Rajendra Chola's Territories c. 1030 CE
Date1025–1026 CE [1]: 394, 402 
Location
Result

Chola victory

Belligerents
Chola Empire Srivijaya
Commanders and leaders
  • Rajendra I
  • Beemaseenan
  • Amarabujangan Divakara
  • Karunaakaran
  • Sangrama I ( POW)
  • Samara Vijayatunggavarman
  • Units involved
  • Chola Navy
  • Chola army
  • Srivijaya Navy
  • Srivijaya Army
  • In 1025 CE, the Chola Emperor Rajendra I launched naval raids on Srivijaya in maritime Southeast Asia, [2] Rajendra's overseas expedition against Srivijaya was a unique event in India's history and its otherwise peaceful relations with the states of Southeast Asia.

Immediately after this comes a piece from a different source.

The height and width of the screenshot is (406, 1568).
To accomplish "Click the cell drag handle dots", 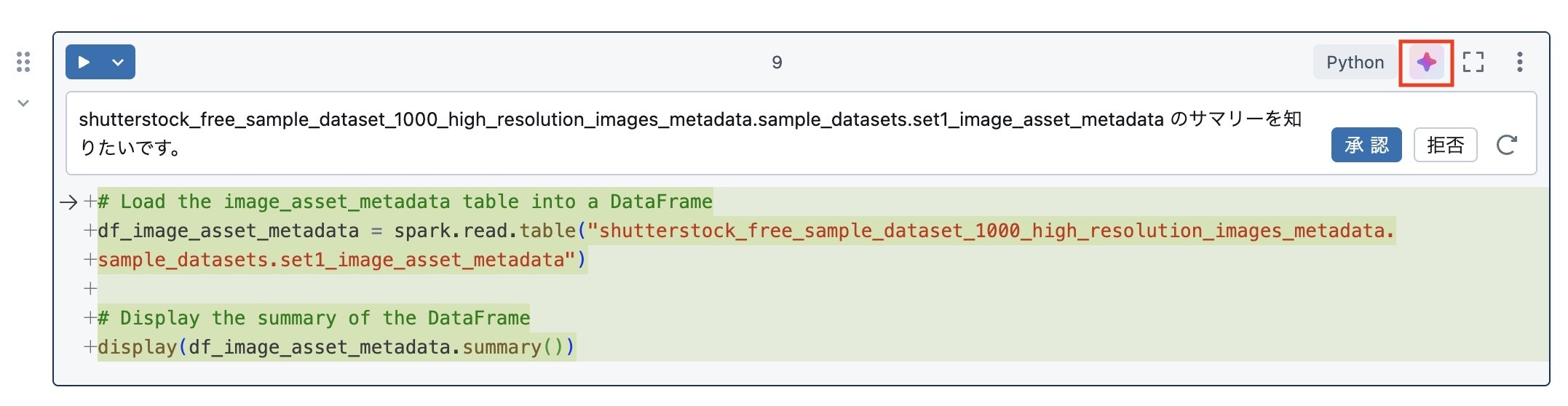I will pyautogui.click(x=23, y=62).
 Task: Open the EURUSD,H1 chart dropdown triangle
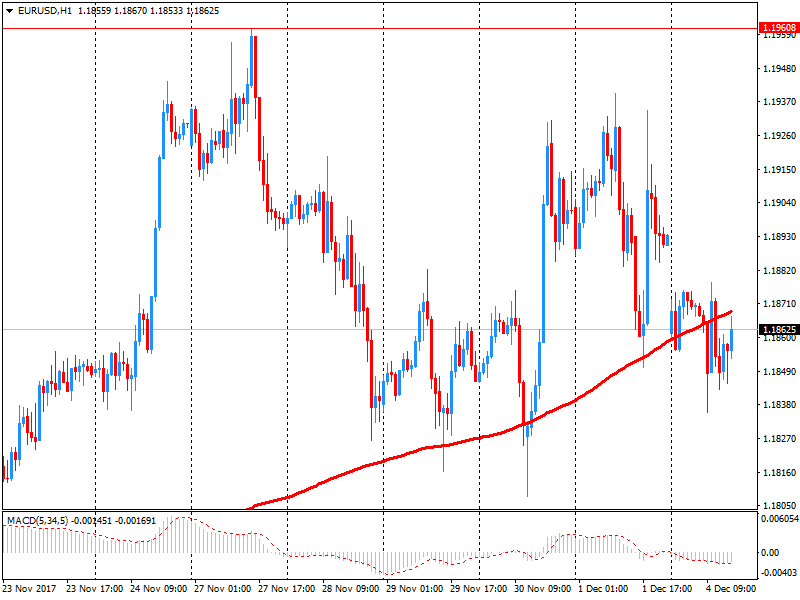[10, 10]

Several places in present-day Indonesia and Malay Peninsula were invaded by Rajendra I of the Chola dynasty. [3] [4] The Chola invasion furthered the expansion of Tamil merchant associations such as the Manigramam, Ayyavole and Ainnurruvar into Southeast Asia. [5] [6] [7] [8] The Cholan invasion led to the fall of the Sailendra Dynasty of Srivijaya and the Chola invasion also coincides with return voyage of the great Bengali Buddhist scholar Atiśa (c. 982–1054) from Sumatra to India and Tibet in 1025 CE. [9]

    Background

    Throughout most of their shared history, ancient India and Indonesia enjoyed friendly and peaceful relations, thus making this Indian invasion a unique event in Asian history. [10] In the 9th and 10th centuries, Srivijaya maintained close relations with the Pala Empire in Bengal, and an 860 CE Nalanda inscription records that Maharaja Balaputra of Srivijaya dedicated a monastery at the Nalanda Mahavihara in Pala territory. The relation between Srivijaya and the Chola dynasty of southern India was friendly during the reign of Raja Raja Chola I. In 1006 CE a Srivijayan Maharaja from Sailendra dynasty — king Maravijayattungavarman — constructed the Chudamani Vihara in the port town of Nagapattinam. [11] However, during the reign of Rajendra Chola I the relations deteriorated as the Cholas attacked Srivijayan cities. [12]

    The Cholas are known to have benefitted from both piracy and foreign trade. Sometimes Chola seafaring led to outright plunder and conquest as far as Southeast Asia. [13] Srivijaya controlled two major naval choke points ( Malacca and the Sunda Strait) and was at that time a major trading empire that did possess formidable naval forces. The Malacca Strait's northwest opening was controlled from Kedah on the Malay Peninsula side and from Pannai on the Sumatran side, while Malayu ( Jambi) and Palembang controlled its southeast opening and also Sunda Strait. They practiced naval trade monopoly that forced any trade vessels that passed through their waters to call on their ports or otherwise be plundered. [14]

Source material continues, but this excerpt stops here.